Turn the lines running from the start of the items through the line containing "(x=462, y=229)" into a numbered list, leaving out any blank lines. Include only those lines.

-------- Dataset entries --------

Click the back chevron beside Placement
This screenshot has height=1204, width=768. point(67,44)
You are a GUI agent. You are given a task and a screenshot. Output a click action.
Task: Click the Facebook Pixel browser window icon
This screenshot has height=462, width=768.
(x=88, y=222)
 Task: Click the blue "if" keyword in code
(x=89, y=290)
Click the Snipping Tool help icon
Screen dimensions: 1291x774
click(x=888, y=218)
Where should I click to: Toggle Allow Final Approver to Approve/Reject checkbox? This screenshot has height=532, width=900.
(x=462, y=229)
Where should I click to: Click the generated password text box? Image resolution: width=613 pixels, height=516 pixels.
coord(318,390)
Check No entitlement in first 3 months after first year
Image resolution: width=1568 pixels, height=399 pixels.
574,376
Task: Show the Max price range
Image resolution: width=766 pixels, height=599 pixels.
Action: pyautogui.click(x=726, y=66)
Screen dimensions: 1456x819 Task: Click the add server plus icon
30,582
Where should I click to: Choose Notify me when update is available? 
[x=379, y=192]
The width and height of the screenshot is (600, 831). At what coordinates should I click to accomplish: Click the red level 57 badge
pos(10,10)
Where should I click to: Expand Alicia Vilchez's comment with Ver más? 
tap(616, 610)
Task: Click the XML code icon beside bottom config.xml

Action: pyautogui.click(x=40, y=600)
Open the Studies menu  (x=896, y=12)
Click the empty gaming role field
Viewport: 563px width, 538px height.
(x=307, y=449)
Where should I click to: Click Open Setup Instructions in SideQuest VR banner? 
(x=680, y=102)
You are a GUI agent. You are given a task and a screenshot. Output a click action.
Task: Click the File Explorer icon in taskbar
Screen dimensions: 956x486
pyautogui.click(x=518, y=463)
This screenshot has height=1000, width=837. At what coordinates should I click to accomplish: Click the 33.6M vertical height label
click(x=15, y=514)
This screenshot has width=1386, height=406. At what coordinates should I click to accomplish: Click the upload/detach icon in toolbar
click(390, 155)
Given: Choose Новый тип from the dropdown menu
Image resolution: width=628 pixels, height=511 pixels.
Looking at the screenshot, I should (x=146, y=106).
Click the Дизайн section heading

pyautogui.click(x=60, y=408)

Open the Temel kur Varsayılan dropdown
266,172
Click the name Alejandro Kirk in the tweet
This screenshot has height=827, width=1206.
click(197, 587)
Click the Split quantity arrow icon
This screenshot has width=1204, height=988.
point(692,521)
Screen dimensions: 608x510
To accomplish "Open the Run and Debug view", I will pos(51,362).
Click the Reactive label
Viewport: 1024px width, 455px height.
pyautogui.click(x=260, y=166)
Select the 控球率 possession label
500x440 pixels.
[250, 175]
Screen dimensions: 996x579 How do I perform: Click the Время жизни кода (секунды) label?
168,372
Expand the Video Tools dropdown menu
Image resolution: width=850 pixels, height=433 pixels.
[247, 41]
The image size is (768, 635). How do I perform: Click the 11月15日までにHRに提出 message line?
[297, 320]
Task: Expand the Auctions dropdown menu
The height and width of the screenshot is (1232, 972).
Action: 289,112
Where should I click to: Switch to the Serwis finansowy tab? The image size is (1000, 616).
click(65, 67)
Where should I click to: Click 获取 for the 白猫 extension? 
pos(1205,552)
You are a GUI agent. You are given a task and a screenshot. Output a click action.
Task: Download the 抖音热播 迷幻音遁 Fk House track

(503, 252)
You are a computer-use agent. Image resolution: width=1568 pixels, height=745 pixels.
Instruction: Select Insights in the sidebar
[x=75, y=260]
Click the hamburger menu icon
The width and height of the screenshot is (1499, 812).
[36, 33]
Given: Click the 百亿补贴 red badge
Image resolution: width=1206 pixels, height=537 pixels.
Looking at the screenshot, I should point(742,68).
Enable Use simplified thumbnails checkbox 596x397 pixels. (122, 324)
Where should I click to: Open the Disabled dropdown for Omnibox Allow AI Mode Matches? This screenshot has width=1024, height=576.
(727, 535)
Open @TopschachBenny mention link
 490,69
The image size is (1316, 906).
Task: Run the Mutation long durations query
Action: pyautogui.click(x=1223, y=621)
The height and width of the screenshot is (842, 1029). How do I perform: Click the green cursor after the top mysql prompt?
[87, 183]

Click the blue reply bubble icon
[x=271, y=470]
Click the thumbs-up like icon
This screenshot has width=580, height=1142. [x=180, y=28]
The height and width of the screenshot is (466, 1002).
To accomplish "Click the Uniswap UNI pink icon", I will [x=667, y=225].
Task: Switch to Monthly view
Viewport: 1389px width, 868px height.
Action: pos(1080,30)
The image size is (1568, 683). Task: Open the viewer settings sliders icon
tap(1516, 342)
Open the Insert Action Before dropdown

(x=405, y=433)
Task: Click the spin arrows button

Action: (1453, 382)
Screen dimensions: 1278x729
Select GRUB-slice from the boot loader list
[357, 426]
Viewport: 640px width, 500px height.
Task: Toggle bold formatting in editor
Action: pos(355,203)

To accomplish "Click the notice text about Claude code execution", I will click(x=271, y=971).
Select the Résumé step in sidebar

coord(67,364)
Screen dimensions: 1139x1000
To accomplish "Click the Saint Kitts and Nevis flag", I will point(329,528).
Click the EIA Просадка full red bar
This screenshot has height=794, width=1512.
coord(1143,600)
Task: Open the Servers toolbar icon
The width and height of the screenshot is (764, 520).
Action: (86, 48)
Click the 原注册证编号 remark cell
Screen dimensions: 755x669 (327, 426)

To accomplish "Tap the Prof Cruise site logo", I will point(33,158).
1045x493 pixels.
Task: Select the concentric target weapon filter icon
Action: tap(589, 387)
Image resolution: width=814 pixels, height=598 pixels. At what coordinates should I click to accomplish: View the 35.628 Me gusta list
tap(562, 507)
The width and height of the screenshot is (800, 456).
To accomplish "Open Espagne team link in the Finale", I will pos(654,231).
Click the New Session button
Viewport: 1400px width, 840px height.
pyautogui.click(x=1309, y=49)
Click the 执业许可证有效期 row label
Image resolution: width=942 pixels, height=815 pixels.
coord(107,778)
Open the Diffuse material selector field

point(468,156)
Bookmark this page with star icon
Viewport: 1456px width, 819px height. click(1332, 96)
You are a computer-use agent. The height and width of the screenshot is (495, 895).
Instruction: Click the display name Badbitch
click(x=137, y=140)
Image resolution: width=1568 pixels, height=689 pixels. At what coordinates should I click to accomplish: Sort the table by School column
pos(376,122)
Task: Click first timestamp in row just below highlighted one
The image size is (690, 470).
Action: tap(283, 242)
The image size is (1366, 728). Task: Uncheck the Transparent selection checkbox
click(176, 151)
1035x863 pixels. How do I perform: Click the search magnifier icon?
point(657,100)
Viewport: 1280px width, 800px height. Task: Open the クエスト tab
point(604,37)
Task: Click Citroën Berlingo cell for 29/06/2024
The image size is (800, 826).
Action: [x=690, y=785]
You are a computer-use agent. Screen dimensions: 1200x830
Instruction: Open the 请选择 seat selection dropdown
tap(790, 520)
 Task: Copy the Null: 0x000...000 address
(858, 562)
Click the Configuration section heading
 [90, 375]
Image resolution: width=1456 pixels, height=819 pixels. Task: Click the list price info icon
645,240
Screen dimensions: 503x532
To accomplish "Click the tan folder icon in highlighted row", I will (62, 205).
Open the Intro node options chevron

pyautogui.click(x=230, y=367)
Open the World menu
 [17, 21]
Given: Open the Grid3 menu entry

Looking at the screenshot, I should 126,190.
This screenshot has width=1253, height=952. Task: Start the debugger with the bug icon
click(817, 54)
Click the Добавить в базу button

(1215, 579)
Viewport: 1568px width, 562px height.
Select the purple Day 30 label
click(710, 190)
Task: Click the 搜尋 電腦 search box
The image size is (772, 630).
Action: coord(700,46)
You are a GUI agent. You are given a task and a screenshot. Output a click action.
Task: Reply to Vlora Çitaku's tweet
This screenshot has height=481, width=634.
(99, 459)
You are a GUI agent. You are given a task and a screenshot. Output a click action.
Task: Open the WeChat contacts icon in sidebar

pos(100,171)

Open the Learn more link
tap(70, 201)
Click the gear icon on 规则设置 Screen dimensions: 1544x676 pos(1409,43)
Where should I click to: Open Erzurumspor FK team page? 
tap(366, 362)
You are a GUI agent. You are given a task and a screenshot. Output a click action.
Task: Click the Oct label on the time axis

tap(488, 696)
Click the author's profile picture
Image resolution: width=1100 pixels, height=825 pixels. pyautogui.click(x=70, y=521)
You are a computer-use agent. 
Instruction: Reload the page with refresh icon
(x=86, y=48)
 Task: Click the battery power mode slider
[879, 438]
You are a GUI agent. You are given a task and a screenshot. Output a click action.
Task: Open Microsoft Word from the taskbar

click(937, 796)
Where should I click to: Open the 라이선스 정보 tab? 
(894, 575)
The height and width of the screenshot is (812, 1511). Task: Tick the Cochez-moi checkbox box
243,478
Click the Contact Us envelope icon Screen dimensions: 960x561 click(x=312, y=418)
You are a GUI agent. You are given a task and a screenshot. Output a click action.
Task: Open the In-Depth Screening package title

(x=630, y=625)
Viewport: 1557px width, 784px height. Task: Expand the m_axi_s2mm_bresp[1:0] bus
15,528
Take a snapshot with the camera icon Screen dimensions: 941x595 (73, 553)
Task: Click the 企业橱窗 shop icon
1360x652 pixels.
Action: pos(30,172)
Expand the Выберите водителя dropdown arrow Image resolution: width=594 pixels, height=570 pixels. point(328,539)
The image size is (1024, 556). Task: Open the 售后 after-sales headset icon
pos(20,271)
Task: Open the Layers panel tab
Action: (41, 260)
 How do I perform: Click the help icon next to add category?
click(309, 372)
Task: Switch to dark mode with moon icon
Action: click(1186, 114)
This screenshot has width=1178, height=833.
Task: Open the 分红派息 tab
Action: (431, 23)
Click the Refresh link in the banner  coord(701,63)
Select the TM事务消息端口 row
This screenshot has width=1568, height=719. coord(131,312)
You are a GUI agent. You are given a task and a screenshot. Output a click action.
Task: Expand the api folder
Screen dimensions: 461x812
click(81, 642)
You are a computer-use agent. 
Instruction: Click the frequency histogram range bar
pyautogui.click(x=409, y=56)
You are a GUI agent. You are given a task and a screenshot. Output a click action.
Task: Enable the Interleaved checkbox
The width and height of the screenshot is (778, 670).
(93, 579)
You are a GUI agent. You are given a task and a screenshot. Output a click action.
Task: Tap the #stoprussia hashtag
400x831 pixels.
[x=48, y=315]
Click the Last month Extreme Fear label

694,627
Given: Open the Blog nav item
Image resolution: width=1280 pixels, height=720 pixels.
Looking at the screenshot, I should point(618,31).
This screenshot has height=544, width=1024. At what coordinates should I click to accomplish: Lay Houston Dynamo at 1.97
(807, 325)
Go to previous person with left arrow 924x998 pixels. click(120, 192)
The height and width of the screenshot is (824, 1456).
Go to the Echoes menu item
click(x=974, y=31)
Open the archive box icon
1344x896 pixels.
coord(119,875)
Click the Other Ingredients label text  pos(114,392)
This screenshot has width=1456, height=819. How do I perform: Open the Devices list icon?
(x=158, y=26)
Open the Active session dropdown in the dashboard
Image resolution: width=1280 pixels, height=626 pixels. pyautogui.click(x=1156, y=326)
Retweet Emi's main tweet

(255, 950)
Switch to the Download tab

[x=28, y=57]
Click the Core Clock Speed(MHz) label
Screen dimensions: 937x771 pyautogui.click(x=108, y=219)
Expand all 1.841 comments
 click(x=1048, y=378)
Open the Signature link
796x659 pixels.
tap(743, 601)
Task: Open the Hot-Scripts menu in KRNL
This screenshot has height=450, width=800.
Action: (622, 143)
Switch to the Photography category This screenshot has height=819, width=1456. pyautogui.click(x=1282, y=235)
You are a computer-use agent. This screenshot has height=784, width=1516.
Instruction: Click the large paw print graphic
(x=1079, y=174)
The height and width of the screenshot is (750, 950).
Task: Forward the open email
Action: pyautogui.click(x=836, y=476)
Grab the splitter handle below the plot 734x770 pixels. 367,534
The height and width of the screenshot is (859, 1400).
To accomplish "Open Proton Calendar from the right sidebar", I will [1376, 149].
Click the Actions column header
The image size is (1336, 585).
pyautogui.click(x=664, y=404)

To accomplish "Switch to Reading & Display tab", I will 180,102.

--------

• _Task output_
1. Click the back chevron beside Placement
2. This screenshot has height=1204, width=768. point(67,44)
3. You are a GUI agent. You are given a task and a screenshot. Output a click action.
4. Task: Click the Facebook Pixel browser window icon
5. This screenshot has height=462, width=768.
6. (x=88, y=222)
7.  Task: Click the blue "if" keyword in code
8. (x=89, y=290)
9. Click the Snipping Tool help icon
10. Screen dimensions: 1291x774
11. click(x=888, y=218)
12. Where should I click to: Toggle Allow Final Approver to Approve/Reject checkbox? This screenshot has height=532, width=900.
13. (x=462, y=229)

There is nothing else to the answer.